TASK INSTRUCTIONS: Rewrite every row below, swapping "pixels" for "px" and keeping everything else the same. Leave the pictures out of your answer.

··· SOURCE MATERIAL

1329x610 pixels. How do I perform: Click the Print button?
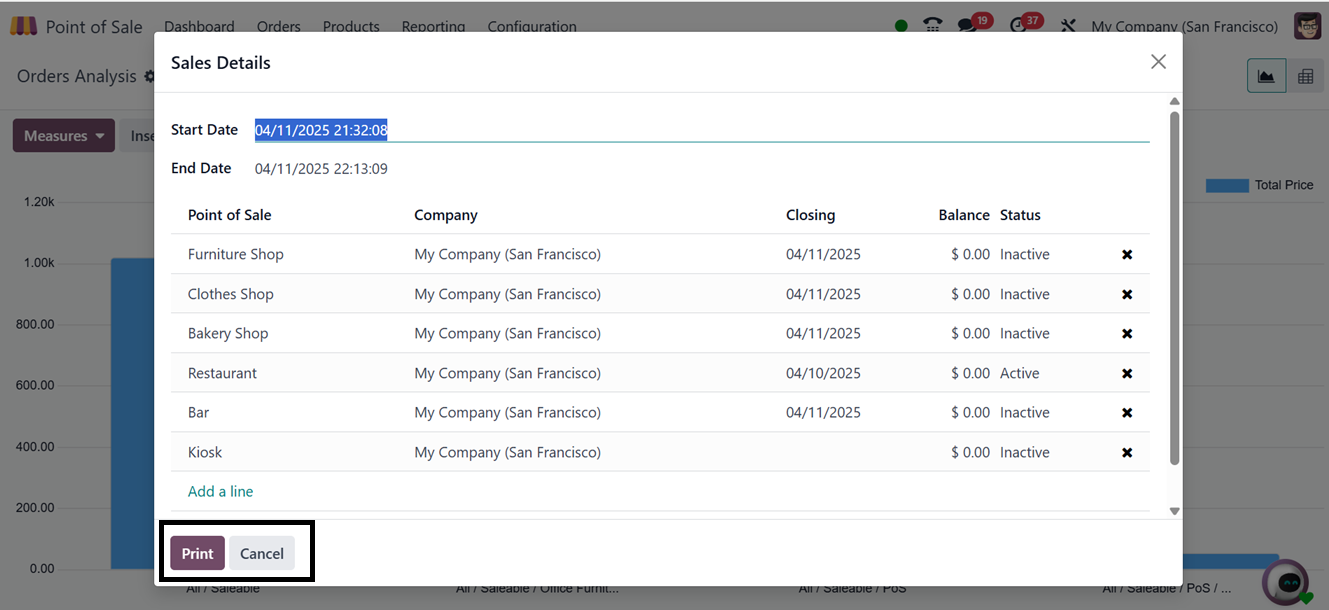pos(197,553)
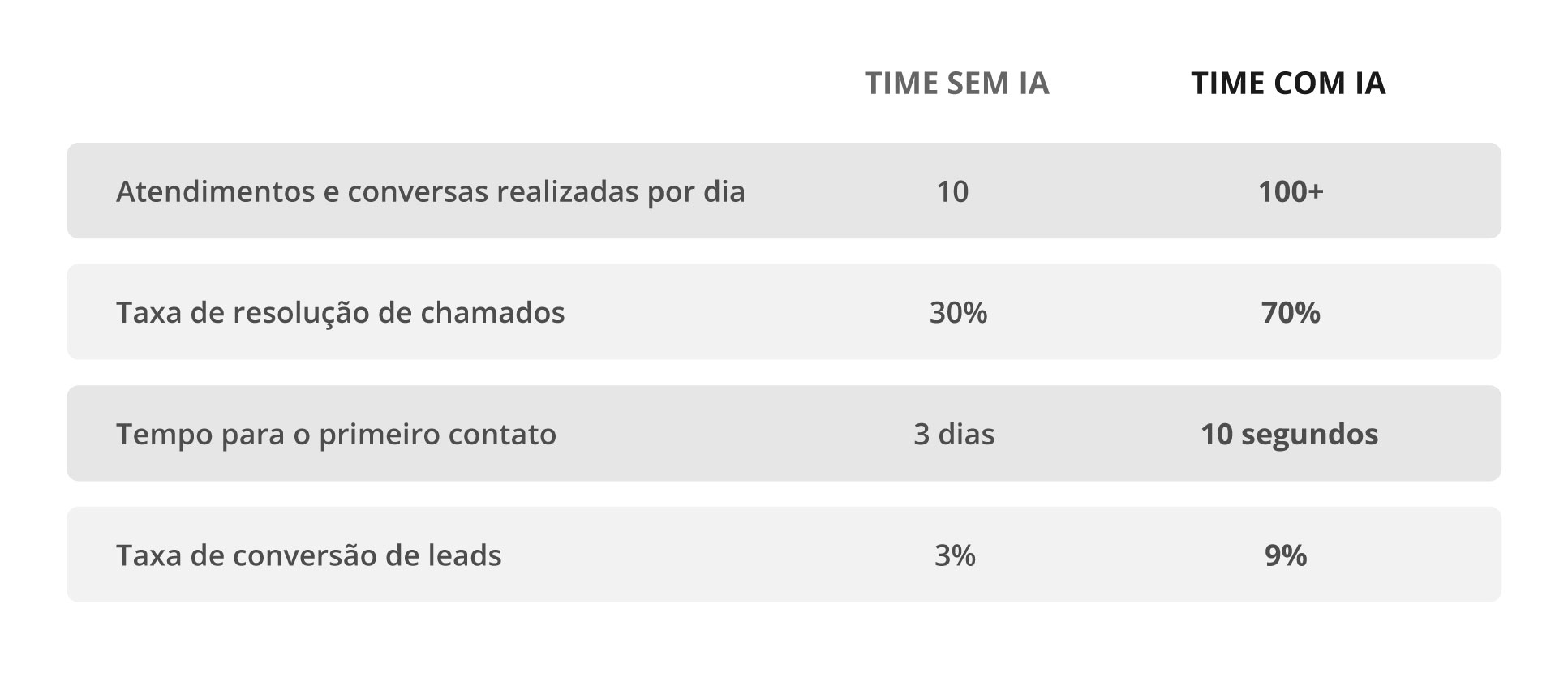The height and width of the screenshot is (673, 1568).
Task: Click the 3% lead conversion value
Action: [955, 555]
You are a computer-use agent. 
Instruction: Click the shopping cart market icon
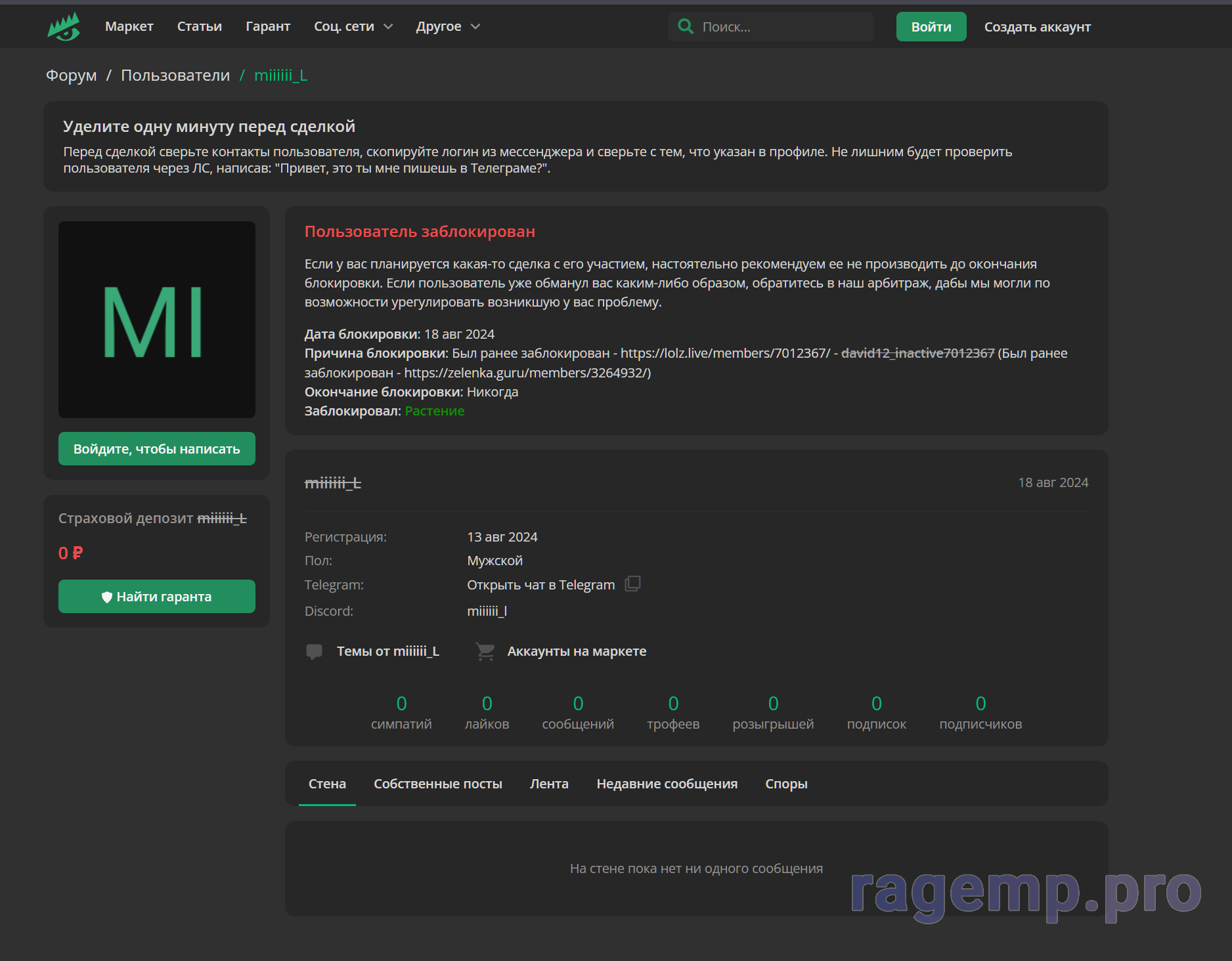(485, 651)
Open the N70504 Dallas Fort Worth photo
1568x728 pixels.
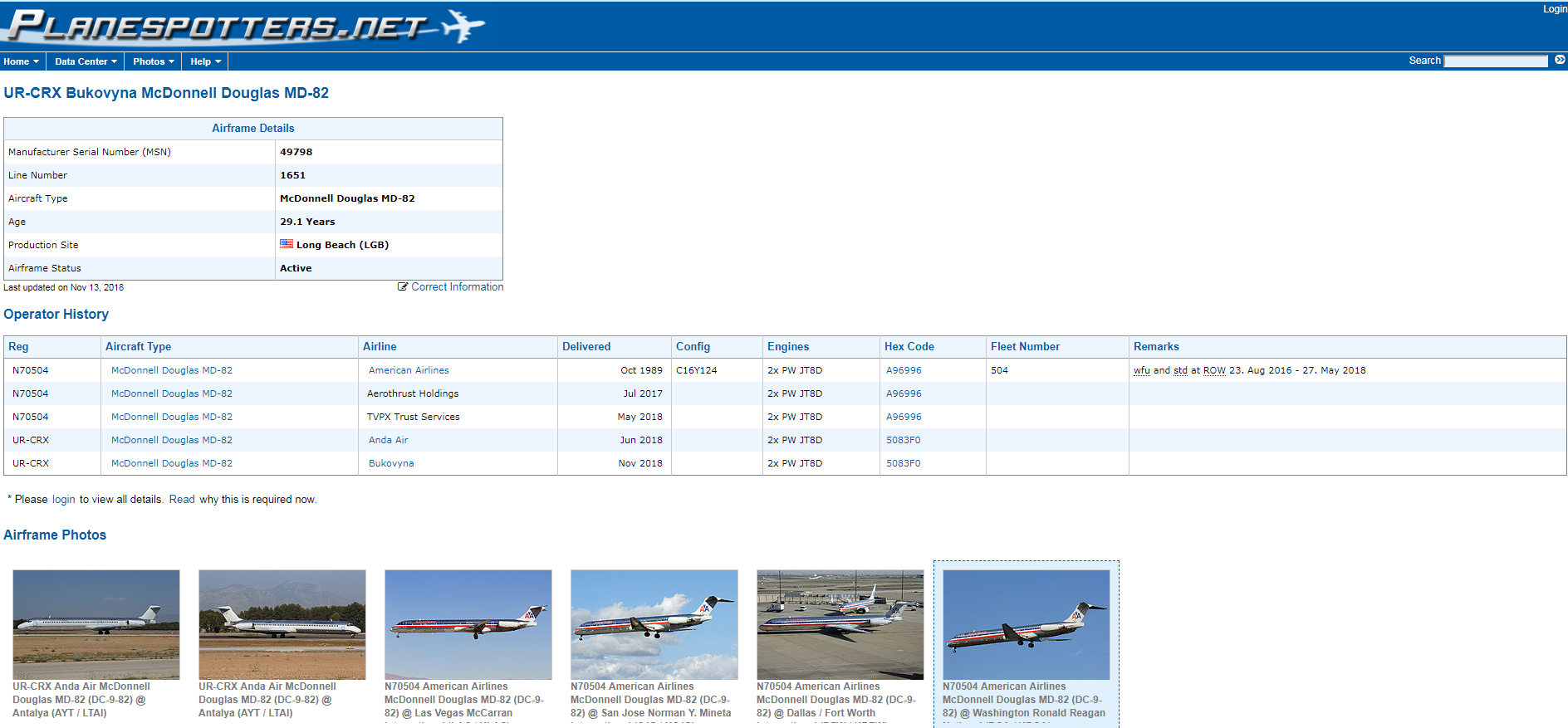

······

FINISHED EXERCISE:
1329x610 px. How do I perform: Click the Print button?
pos(197,553)
The height and width of the screenshot is (673, 1568).
Task: Click the 3% lead conversion value
Action: [955, 555]
You are a computer-use agent. 
Instruction: Click the shopping cart market icon
(485, 651)
Open the N70504 Dallas Fort Worth photo
1568x728 px.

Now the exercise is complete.